** Start of Raw data **

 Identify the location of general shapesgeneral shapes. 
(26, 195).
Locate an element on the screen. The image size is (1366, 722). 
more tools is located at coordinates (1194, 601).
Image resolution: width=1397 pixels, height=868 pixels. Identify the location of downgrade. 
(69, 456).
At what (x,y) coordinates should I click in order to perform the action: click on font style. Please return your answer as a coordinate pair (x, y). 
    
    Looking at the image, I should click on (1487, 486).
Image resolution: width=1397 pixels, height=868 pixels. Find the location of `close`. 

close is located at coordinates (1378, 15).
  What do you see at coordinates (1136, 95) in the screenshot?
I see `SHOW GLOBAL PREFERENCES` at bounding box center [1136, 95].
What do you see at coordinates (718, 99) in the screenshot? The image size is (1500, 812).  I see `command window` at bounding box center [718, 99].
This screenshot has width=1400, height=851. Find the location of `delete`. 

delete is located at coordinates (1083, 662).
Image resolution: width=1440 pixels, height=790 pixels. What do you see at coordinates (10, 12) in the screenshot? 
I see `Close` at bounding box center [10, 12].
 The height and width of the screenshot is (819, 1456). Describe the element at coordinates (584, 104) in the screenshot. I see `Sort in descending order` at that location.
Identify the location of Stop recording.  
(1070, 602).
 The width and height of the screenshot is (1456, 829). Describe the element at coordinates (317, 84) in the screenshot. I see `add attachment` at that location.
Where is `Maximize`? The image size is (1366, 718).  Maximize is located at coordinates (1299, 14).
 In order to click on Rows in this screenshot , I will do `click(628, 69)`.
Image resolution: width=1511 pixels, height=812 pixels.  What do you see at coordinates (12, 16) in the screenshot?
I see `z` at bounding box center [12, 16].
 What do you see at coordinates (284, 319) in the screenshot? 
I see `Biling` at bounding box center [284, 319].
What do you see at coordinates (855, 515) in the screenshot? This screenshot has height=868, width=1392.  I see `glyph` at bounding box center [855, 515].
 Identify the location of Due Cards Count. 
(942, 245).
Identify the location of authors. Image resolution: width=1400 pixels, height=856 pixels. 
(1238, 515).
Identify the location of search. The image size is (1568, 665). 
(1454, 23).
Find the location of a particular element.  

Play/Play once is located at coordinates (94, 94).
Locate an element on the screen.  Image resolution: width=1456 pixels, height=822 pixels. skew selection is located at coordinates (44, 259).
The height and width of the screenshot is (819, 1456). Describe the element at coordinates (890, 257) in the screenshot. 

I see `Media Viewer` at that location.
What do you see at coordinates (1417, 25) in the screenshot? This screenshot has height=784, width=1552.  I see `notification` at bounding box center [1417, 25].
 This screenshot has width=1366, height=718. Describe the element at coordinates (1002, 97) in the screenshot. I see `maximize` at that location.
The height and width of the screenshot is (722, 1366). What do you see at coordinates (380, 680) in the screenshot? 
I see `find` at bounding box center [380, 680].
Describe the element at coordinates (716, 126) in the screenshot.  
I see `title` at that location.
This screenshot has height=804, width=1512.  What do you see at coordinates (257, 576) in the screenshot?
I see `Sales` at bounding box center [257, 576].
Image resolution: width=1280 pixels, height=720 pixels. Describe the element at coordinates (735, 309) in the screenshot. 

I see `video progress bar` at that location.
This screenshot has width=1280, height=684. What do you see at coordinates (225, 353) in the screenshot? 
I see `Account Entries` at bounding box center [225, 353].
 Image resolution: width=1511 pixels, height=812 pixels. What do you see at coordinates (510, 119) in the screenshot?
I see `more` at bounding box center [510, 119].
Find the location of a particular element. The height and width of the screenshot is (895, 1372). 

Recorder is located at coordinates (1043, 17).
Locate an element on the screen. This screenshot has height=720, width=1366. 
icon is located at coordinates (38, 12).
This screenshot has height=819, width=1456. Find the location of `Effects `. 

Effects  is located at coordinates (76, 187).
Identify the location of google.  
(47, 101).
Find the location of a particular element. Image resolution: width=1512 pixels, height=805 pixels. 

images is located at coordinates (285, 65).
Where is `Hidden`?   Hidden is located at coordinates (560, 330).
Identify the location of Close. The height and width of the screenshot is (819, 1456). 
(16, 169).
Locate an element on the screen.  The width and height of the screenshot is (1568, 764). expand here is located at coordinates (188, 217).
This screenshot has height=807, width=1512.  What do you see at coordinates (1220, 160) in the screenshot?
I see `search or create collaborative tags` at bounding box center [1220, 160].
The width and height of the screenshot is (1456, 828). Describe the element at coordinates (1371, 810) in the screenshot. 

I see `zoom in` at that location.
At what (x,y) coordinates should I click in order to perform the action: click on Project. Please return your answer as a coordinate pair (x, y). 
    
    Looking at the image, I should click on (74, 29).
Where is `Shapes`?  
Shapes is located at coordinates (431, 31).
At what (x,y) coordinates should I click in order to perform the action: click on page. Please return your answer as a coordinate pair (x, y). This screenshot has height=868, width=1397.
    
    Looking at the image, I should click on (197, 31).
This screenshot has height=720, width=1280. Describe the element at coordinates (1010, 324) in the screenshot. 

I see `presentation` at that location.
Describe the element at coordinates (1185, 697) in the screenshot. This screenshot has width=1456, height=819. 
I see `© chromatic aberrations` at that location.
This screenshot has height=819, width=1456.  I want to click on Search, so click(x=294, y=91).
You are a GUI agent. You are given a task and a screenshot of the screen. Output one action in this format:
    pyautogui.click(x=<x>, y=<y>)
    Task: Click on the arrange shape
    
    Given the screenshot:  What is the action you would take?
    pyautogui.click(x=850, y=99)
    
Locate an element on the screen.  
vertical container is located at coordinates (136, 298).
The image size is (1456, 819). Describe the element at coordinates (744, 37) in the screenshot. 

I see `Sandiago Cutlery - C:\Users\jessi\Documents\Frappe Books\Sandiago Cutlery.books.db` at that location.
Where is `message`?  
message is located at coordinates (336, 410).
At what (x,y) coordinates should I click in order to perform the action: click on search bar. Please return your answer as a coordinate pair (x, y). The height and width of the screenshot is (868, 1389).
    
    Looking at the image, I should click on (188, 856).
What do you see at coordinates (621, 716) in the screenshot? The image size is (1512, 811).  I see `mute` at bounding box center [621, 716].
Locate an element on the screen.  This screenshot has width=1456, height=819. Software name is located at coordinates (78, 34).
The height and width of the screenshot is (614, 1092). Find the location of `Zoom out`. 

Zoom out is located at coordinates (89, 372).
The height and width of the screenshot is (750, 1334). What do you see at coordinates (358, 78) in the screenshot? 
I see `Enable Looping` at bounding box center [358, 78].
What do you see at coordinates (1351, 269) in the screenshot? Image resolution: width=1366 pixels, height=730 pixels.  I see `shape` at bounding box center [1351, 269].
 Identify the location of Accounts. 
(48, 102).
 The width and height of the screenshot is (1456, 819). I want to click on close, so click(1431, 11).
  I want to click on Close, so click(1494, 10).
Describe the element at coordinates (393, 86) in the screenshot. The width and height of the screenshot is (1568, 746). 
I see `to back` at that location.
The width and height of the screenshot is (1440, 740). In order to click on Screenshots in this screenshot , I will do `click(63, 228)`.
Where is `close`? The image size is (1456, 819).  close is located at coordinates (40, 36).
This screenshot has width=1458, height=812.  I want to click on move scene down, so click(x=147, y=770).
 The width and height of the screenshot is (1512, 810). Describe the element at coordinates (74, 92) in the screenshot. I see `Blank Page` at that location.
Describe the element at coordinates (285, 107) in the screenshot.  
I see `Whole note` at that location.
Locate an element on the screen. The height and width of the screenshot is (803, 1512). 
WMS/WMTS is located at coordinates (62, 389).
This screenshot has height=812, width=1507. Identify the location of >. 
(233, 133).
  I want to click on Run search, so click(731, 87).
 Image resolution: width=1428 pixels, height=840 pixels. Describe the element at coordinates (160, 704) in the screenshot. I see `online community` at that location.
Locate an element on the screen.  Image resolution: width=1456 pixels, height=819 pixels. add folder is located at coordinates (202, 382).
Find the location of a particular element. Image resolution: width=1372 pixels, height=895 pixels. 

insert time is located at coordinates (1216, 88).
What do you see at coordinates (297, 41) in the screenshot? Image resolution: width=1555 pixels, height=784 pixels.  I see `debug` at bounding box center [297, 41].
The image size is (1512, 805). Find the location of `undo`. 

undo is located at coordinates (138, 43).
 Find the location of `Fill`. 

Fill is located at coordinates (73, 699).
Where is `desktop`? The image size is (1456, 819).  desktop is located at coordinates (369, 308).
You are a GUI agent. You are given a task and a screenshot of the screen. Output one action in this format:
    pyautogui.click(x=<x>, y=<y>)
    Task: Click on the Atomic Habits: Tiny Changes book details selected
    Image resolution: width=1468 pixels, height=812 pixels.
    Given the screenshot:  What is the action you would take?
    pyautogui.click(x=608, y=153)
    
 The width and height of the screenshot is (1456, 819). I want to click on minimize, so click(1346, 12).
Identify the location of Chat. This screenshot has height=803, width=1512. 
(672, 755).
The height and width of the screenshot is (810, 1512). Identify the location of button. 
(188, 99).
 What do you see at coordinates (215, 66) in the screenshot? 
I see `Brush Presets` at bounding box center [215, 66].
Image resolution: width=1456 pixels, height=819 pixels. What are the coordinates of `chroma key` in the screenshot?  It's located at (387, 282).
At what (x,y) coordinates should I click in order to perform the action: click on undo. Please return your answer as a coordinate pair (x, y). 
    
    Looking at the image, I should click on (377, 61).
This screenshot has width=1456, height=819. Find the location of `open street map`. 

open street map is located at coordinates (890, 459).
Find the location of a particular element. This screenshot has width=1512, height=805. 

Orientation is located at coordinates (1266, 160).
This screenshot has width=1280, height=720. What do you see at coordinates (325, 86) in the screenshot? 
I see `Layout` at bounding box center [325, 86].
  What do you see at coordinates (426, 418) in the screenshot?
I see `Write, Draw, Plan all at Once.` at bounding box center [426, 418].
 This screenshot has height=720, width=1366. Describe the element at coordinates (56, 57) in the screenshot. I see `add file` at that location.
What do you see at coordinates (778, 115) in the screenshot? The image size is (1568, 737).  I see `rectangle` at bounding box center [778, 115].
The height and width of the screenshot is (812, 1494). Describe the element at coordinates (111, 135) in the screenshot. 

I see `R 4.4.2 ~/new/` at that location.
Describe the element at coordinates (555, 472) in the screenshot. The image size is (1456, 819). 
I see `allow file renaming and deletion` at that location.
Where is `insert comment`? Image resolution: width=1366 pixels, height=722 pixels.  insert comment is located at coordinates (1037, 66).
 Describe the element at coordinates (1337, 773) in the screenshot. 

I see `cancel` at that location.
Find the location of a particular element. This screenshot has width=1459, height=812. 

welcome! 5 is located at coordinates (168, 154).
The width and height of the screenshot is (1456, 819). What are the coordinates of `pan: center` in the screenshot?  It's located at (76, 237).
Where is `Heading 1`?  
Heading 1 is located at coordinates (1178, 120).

** End of Raw data **

◆ **Your objective**: Copy out the data exactly, from the line containing "The image size is (1456, 819). Describe" through the line containing "What do you see at coordinates (1351, 269)".

◆ **Solution below**:
The image size is (1456, 819). Describe the element at coordinates (744, 37) in the screenshot. 

I see `Sandiago Cutlery - C:\Users\jessi\Documents\Frappe Books\Sandiago Cutlery.books.db` at that location.
Where is `message`?  
message is located at coordinates (336, 410).
At what (x,y) coordinates should I click in order to perform the action: click on search bar. Please return your answer as a coordinate pair (x, y). The height and width of the screenshot is (868, 1389).
    
    Looking at the image, I should click on (188, 856).
What do you see at coordinates (621, 716) in the screenshot? The image size is (1512, 811).  I see `mute` at bounding box center [621, 716].
Locate an element on the screen.  This screenshot has width=1456, height=819. Software name is located at coordinates (78, 34).
The height and width of the screenshot is (614, 1092). Find the location of `Zoom out`. 

Zoom out is located at coordinates (89, 372).
The height and width of the screenshot is (750, 1334). What do you see at coordinates (358, 78) in the screenshot? 
I see `Enable Looping` at bounding box center [358, 78].
What do you see at coordinates (1351, 269) in the screenshot? Image resolution: width=1366 pixels, height=730 pixels.  I see `shape` at bounding box center [1351, 269].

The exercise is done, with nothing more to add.